Muslim Rulers were
Benign and Tolerant
It has become commonplace to
allege that prior to the crusades, Muslims and Christians lived
together in harmony in the Holy Land. These assertions ignore the fact that in
the 7th century the Holy Land was conquered for Islam with the sword
– not gently proselytized by peaceful imams. It also ignores the fact that the
Seljuk Turks wrested the Holy Land from the (over time complacent and comparatively
benign) Fatamids also by the sword between 1071 and 1085. Finally, it ignores the fact that the Muslim
Caliph al-Hakim utterly raised the Church of the Holy Sepulcher and many other
churches. It ignores the massacre of some 3000 Christian pilgrims in the decade
between 1185 and 1195. In short, it ignores all the abuses referenced in Pope
Urban II in his call for the First Crusade.

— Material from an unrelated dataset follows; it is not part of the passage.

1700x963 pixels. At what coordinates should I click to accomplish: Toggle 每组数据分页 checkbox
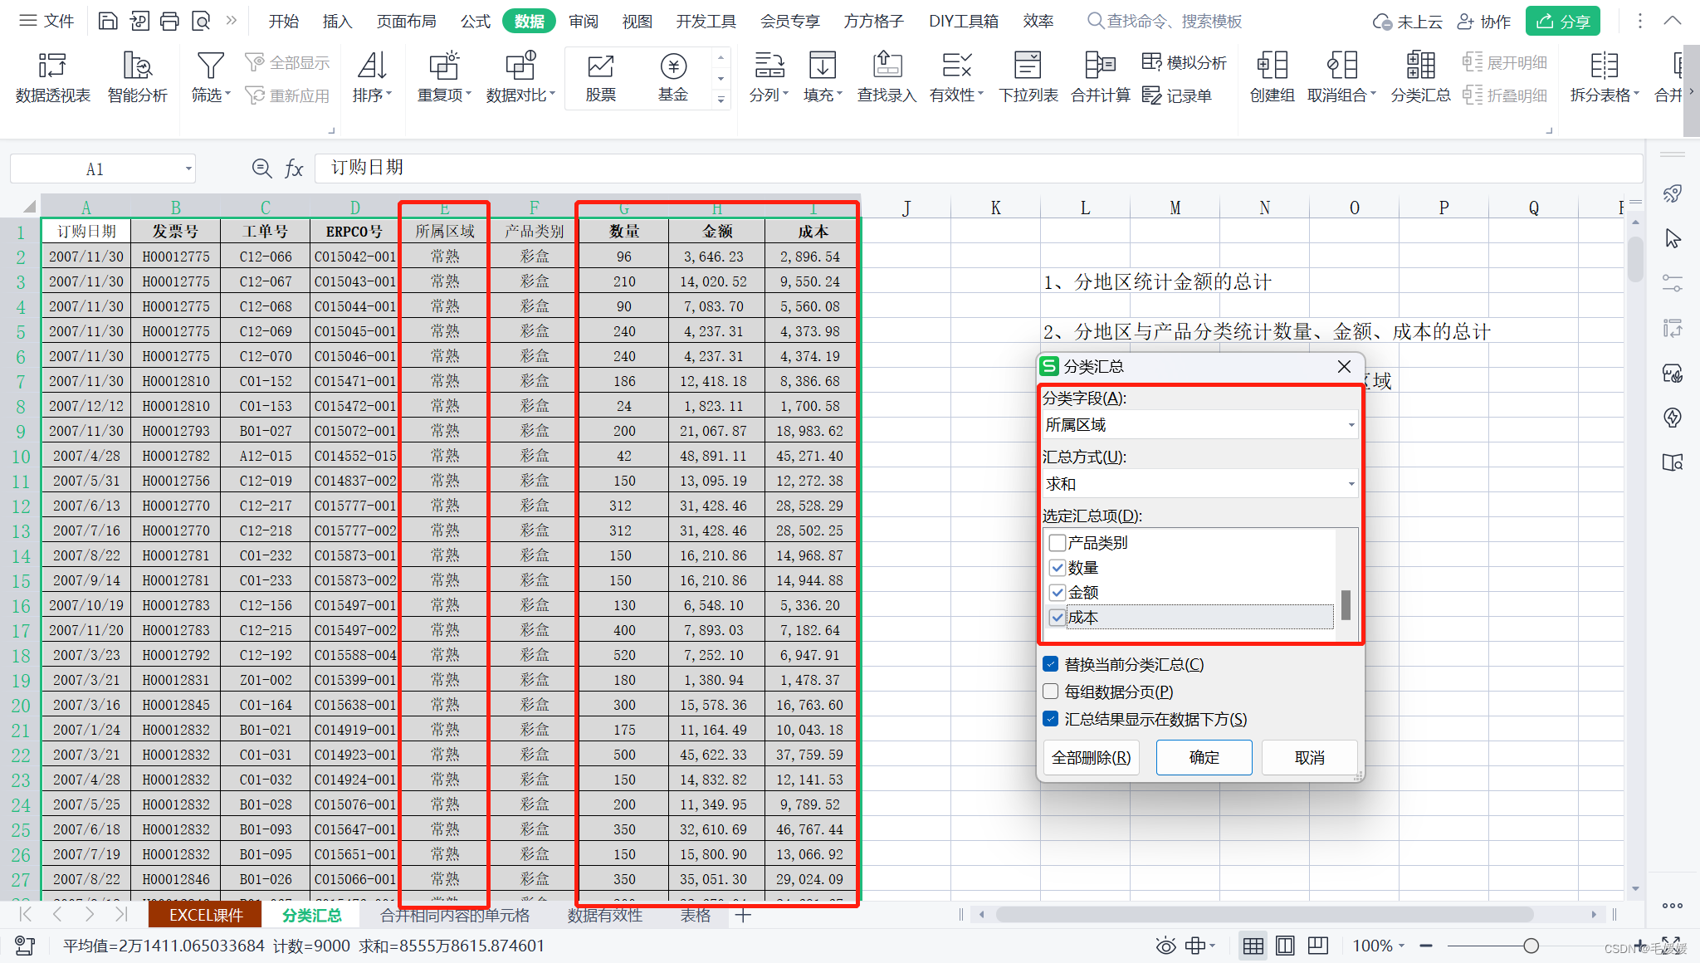coord(1051,692)
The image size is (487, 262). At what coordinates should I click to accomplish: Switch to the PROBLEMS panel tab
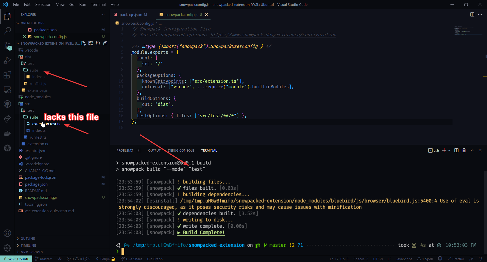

It is no longer politically
correct to believe there was any truth in Urban II’s catalogue of crimes
committed by Muslims against Christians in the Holy Land. Undoubtedly, Pope Urban the Second and the
Byzantine Emperor Alexis I, who approached Urban with a request for Western
help against the Seljuks in the first place, were both seeking to manipulate
emotions. Urban II furthermore had a hidden agenda – namely increasing the
power of the papacy, possibly healing the schism with the Eastern Church, and
getting rid of excess numbers of violent young men, who were disruptive factors
in Western feudal society. Alexis I
wanted mercenaries to keep the aggressive Seljuks at bay.
Nevertheless, it is disingenuous to
assert that all the allegations made by Alexis and Urban respectively were pure
fantasy. The archeological record alone testifies to the destruction of
Christian monuments under Seljuk rule, belying the vaunted “tolerance” of
Muslim rulers. Furthermore, the abuse of Christians was well enough documented
to result in an almost complete halt of pilgrimage traffic and even trade with
Europe during the period following Seljuk seizure of the Holy Land; Christian
pilgrims and merchants had been made to feel unwelcome and unsafe once the Holy
Land was in Seljuk hands.
Even under the more moderate
Fatimids, Christians in the 12th century – no less than in the 21st
century – were second-class citizens, subject to extra taxes and excluded from
positions of power and authority. The
Fatimids, no less than the Seljuks, silenced the church bells, and punished
attempts by Christians to spread their religion with death.
This is not my definition of
“tolerance” – not then any more than now.